## TEXT SHOWN
______________________________

The new report from OECD provide innovatives ideas and practical solutions for how to build inclusive and sustainable communities with quality jobs for all.
Cultural and creative industries combine aesthetics with economic returns, bringing revenues,
greater value added and jobs to our cities and regions. Creative people working in practically all sectors of the economy spur innovation and help meet the challenges of the future. Culture makes our places more inclusive and more attractive to live and visit. And we all need our “dose” of culture for our well-being. But to reap these benefits in the recovery, we need to help “fix” the sector after its big hit from the COVID-19 crisis while also taking the opportunity to better leverage on its economic and social benefits through mainstreaming culture across policy portfolios, beyond cultural policy.
To drive momentum on this front, national and subnational governments need more and better evidence on the economic and social impact of culture. Robust data and evidence can raise awareness of the value of culture and creative sectors among policy makers, citizens, education and training providers, other firms in the value chain, and investors, both public and private.

______________________________

## INSTRUCTIONS
1. In the text on culture and creative industries, what do national and subnational governments need in order to drive momentum?
2. Carry on the text on culture and creative industries from its last sentence.

______________________________

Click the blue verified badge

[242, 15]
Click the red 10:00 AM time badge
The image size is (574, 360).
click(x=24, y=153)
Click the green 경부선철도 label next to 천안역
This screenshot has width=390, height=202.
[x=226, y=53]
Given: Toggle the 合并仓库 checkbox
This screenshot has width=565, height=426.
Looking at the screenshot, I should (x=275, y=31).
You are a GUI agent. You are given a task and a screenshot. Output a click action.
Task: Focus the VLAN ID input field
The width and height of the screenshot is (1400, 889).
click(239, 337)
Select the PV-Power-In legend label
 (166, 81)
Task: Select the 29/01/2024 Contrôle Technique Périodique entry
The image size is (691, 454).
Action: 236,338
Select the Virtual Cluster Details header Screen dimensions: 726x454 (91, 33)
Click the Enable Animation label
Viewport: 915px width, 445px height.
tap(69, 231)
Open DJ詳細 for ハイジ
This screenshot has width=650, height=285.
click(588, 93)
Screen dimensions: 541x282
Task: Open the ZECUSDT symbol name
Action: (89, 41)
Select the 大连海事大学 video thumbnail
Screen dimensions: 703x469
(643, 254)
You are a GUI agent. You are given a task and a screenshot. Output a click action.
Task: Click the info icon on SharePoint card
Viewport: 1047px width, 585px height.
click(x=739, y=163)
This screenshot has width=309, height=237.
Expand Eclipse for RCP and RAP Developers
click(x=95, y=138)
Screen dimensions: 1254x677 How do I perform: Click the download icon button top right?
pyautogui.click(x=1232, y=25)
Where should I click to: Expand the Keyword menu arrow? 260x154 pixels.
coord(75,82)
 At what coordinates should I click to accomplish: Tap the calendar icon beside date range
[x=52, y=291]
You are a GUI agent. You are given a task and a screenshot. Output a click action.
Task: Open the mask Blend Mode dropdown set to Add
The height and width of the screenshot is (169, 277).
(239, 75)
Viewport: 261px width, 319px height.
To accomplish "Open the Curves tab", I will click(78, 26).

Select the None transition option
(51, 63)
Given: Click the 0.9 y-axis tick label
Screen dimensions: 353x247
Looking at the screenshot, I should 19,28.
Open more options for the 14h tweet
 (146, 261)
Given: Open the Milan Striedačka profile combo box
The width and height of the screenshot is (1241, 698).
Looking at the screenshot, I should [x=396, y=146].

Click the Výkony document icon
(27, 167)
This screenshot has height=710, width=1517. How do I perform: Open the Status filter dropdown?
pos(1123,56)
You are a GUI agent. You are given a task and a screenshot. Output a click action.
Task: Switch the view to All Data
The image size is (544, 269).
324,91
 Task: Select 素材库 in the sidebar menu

______________________________

## EXPECTED RESULTS
1. They need more and better evidence on the economic and social impact of culture.

2.
This report does that by bringing together new data at national and subnational level for OECD countries, building on the existing body of work by Eurostat, UNESCO and national statistical offices. It also explains how culture interacts with and reinforces job creation, entrepreneurship, regional innovation, local development and well-being. The report also highlights the critical importance of public and private investment in culture. A key take-away is that culture can no longer be seen as a “nice to have”, “last to invest, first to cut” budget line.